Last week, the coast of Chile was faced with a massive tsunami triggered by an 8.3 magnitude earthquake. Its capital and largest city, Santiago, was within the striking zone.

But an alert was issued, and over a million people evacuated within twenty minutes time. A reported twelve people were killed by the destruction of the waves, but, statistically it was much better than last time when over 500 people were killed.

It was a case of lessons learned. Inadequately prepared and corrupt government officials were dealt with, and new warnings systems were put in place to prep for the potential for violent episodes of seismic activity that so frequently take hold in the Pacific Ring of Fire, and signal if trouble is coming in time to escape.

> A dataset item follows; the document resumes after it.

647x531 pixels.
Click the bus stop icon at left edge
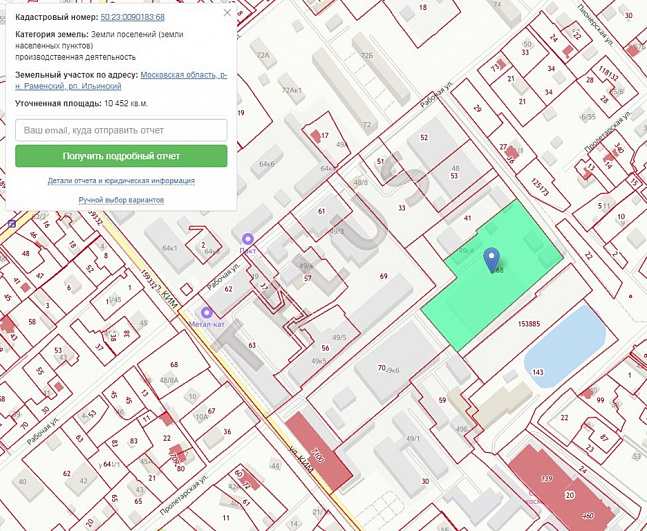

But what would happen if a tsunami struck north in the Pacific, on the Californian coastline, and threatened to destroy Los Angeles or San Francisco?

“If the Chileans can evacuate a million people in 15 or 20 minutes, we should be able to do it as well.” [said Costas Synolakis, director of the University of Southern California’s Tsunami Research Center]

But there is no guarantee that Americans are as prepared as people in Chile. (source)

It is a stark warning, according to many experts, because adequate plans have not been made for evacuation, making buildings earthquake proof, or dealing with organizational strategies to mitigate the effects of disaster. NBC raised the question:

Are American Cities Prepared For Massive Tsunamis?

Is Los Angeles ready for a massive tsunami? How about Honolulu or Seattle?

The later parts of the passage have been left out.